Following the perinatal mental health pathway, the health visitor undertook the Edinburgh Postnatal Depression Scale (EPDS) and Generalised Anxiety Disorder scale (GAD2 mental health assessments. The health visitor discussed mental health assessment outcomes with the IAPT psychological wellbeing practitioner. A series of listening visits were arranged by the health visitor to provide emotional health, support, mental health first aid and utilisation of self-help tools.

The listening visits supported Y to continue to breastfeed her baby and look after her child, and interventions supported improvement in her wellbeing. Y was reassessed at the end of her listening visits. Her depression had lifted and she was feeling much better. Y is pleased she got through this short period without the need for referral back into mental health services.

In terms of outcomes for this service user, mental health first aid training received through inter-professional training to the peer support worker supported early identification of signs of depression and anxiety. The perinatal mental health pathway screening tools identified when clinical assessments and intervention should take place. The content of listening visits was enhanced by joint work with IAPT and the health visitor. The enhancements of skills delivered by inter-professional training reduced handoffs and the ceiling of care was raised. There is evidence of a developing culture of integration and improved communication between practitioners.

Sharing

The lessons learned from implementation of the new integrated pathway in Knowsley has locally are being used for development of a Trust-wide pathway as part of the development of a dedicated perinatal mental health team.

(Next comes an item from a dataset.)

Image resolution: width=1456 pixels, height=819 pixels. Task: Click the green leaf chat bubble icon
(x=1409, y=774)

Start Well forms part of the Trust’s clinical transformation programme and the Trust is committed to supporting the developing of integrated care pathways.

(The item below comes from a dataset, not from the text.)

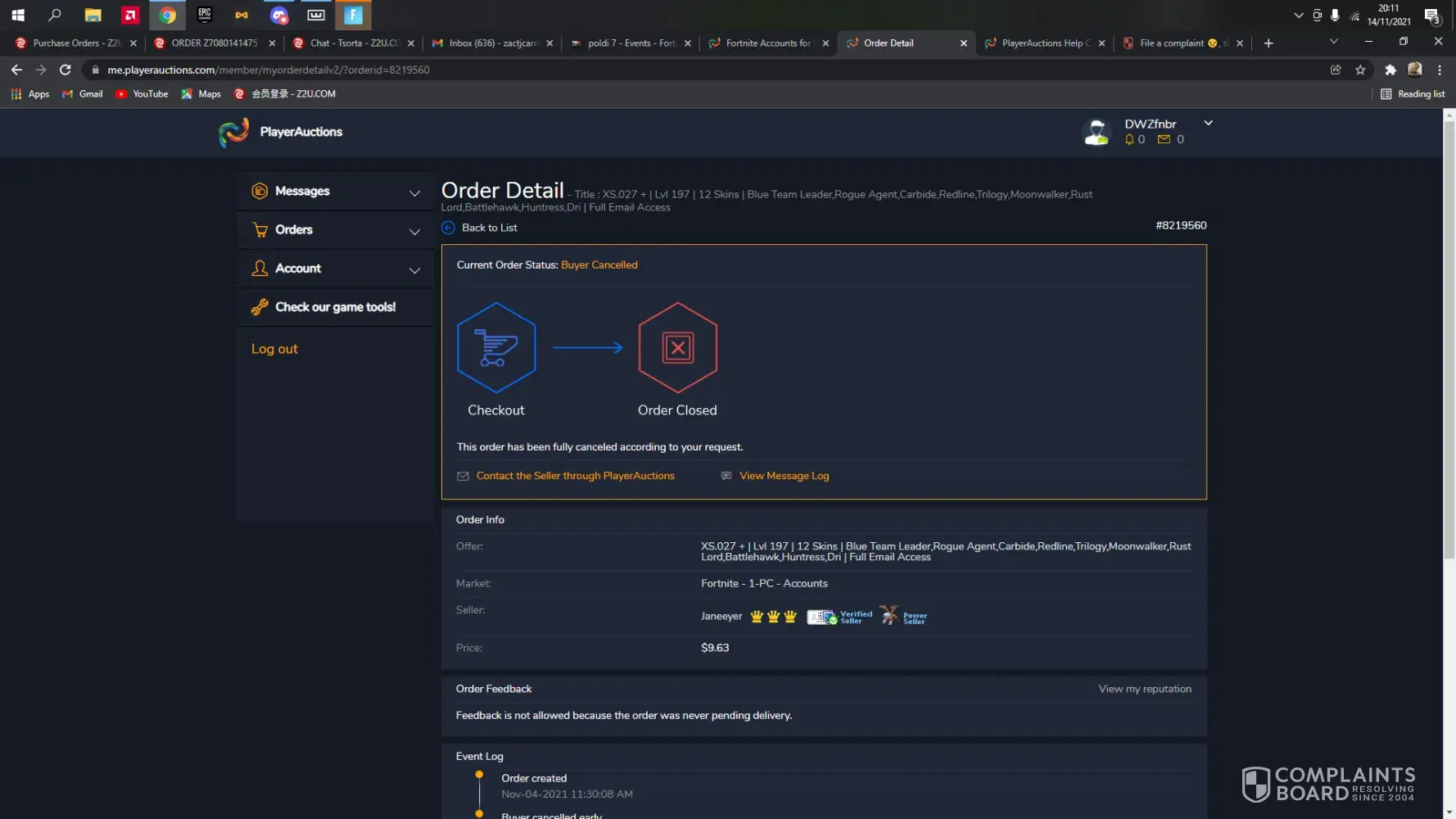Switch to the Fortnite Accounts tab
1456x819 pixels.
[767, 43]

We have shared the development of integrated perinatal pathways with Clare Murdoch, National Mental Health Director at NHS England, during her visit to Warrington Clinical Commissioning Group.

The Trust has recently commissioned an attachment service called Building Bonds to deliver perinatal and infant mental health services. The project group has worked closely with the Building Bonds service and is an integral part of the antenatal pathway.  A presentation was delivered to the local safeguarding children’s board to promote the development of the pathway and to share how the pathway would support learning from serious care reviews.

Discussions have taken place with public health commissioners at Knowsley Council who welcomed the development of the integrated approach which followed the award of the contract for the 0-19 children’s services.

Is there any other information you would like to add?

Physical and mental health services are delivered by North West Boroughs Healthcare NHS Foundation Trust. This provides the unique opportunity to offer a strengthened integrated approach to physical and mental health care services in order to deliver whole person care across the life span, starting in the crucial perinatal period.